Really? Julia Gillard may be many things including a survivor, however let’s not confuse survival with leadership.
Australia’s international standing not to mention the political parties being diminished by politicians that have limited real world experience and even less from a business perspective.
Australian’s business leaders are now openly commenting in the media on the damage inflicted on the economy by the loss of confidence.
Business Council of Australia spokesman Scott Thompson said Labor’s leadership turmoil was bad for business confidence. “The events of the past week and today in particular are bad for business confidence and bad for the confidence in the community generally.” Mr Thompson said.
Ragtrade tycoon Solomon Lew said “Asia is a more attractive investment destination’ for his group because of Australia’s political infighting.”
Departing BC Iron chief executive Mike Young watched evens unfold from a conference in Hong Kong and said: “It’s so bizarre that I can’t be bothered commenting on it.”
Australian Retailers Association executive director Russell Zimmerman said retailers and small business needed a stable government during tough times. “We know from previous experience instability in government is related to a sharp decline in consumer confidence and spending, which is the last thing retailers need at a time of already suppressed sales and sentiment,” he said.
If that wasn’t enough major retailing head of Myer, Bernie Brookes said “it was time for an early election. My view is surely it is time for the public to have a say in who governs our country.”
Harvey Norman chief Gerry Harvey said business wanted clear leadership from government and the current situation in Canberra was as bad as he had seen it. “The last time I say something like this was with Whitlam,” he said.

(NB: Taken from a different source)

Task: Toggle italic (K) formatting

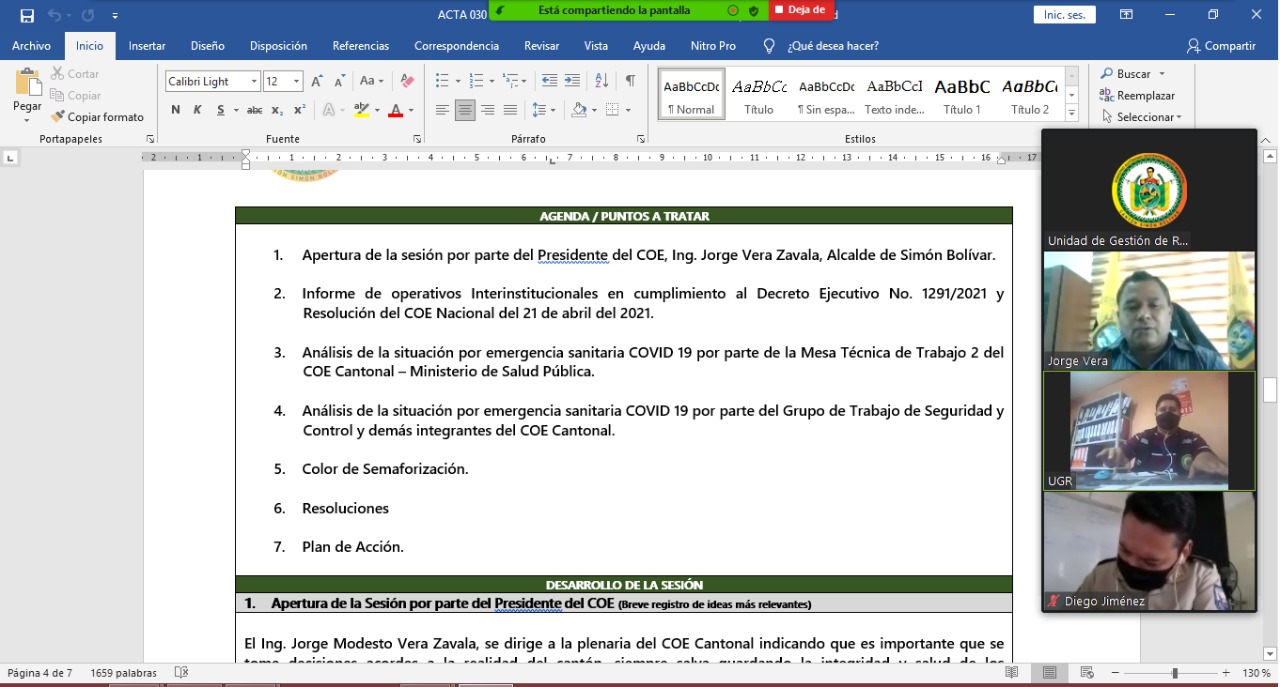Action: 197,110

Master Builders Association of Victoria chief Brian Welch joined a host of business leaders calling for an early election. “I’m sure most people would like to see an election sooner rather than later,’ he said.
The warnings come as the Australian Industry Group released the results of a broad business poll showing employers were struggling to recruit staff with adequate skills – stifling productivity and competitiveness.

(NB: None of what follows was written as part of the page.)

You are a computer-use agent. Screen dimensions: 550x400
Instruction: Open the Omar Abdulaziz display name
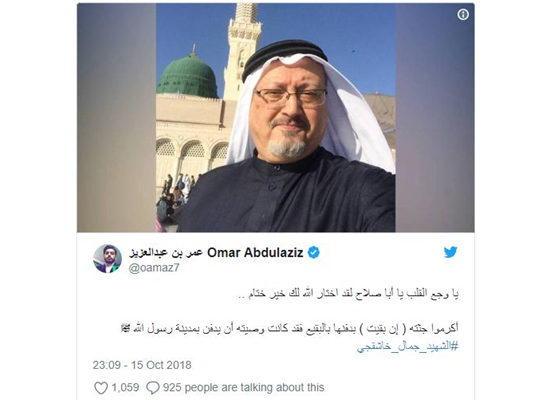(255, 253)
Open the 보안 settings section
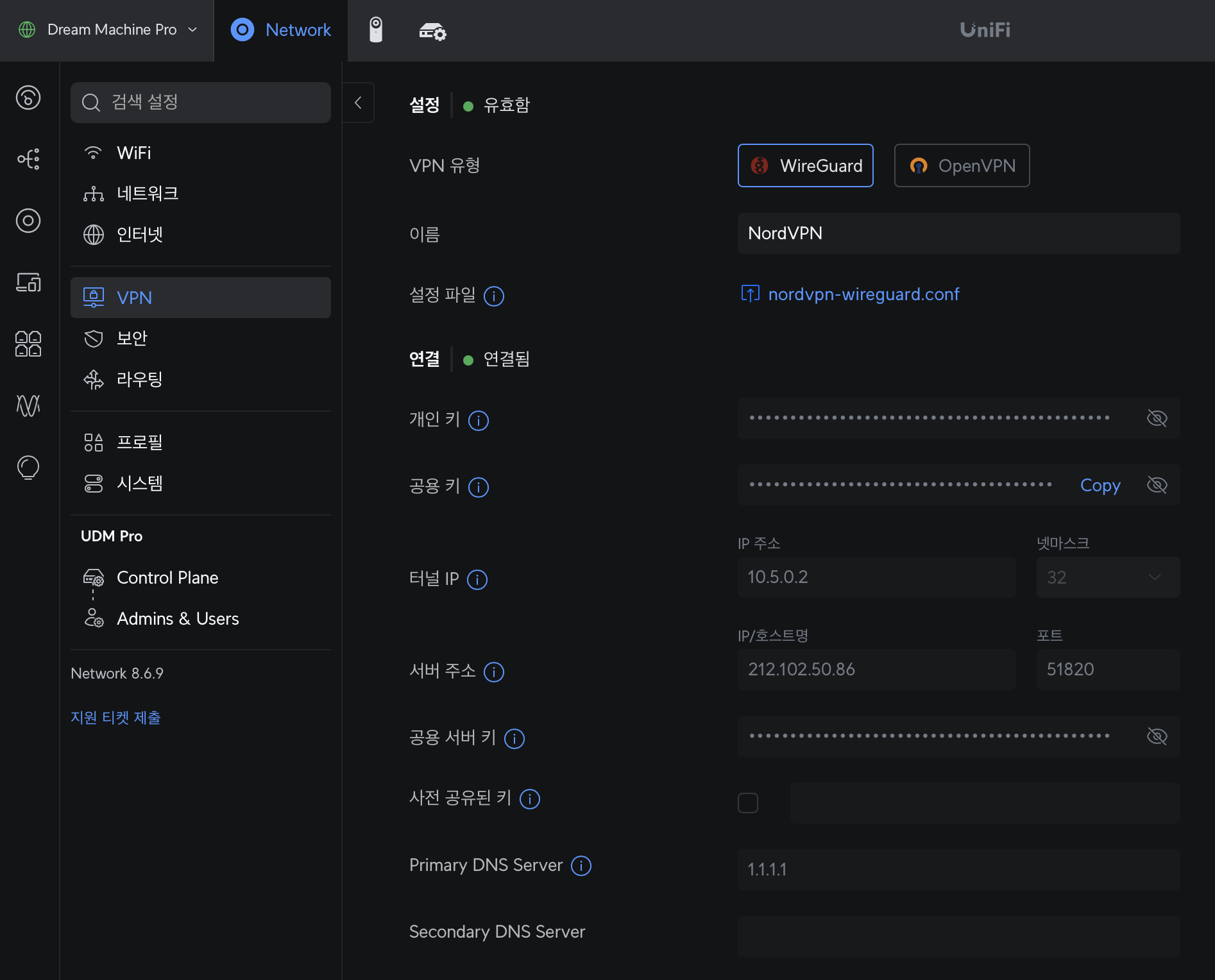Screen dimensions: 1215x980 click(x=132, y=339)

Separately, the Australian Chamber of Commerce and Industry’s closely-watched index on the health of manufacturing, compiled with Westpac, slumped to the lowest level in almost three years.

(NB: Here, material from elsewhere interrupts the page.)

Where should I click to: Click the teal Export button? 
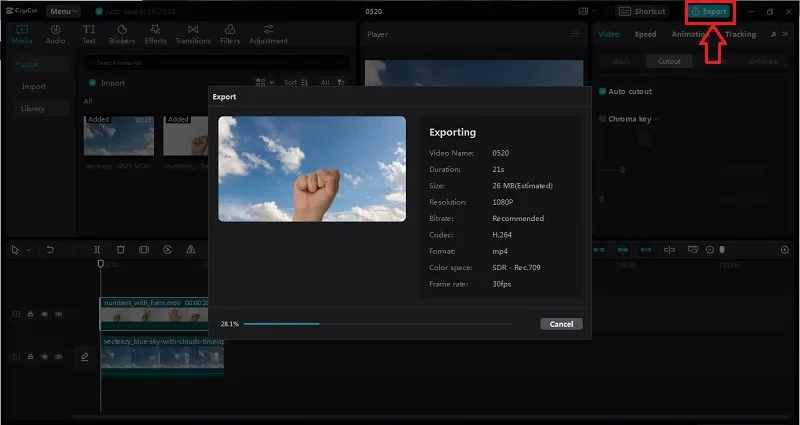click(x=709, y=11)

Melbourne businessman and Grand Prix chairman Ron Walker said “the civil war with the federal Labor party was hurting the country’s image as stable and this is curtailing investment at the moment”.
Fortescue deputy chairman Herb Elliot said “the leadership crisis had been a concern for the business community and damaged confidence for investors.”
Harold Mitchell, executive chairman of Aegis Media Pacific said “Australia needed a clear leader with the strong support of their own party. Anything less than that will of course have an impact on confidence and affect everyone.”
I repeat Australia’s image has been trashed by a leader who apparently considers that anything that helps herself, also helps Labor and the country. She has followed an arrogant path of self survival by displaying the type of toxic behaviour that no leader would survive in the non-political world.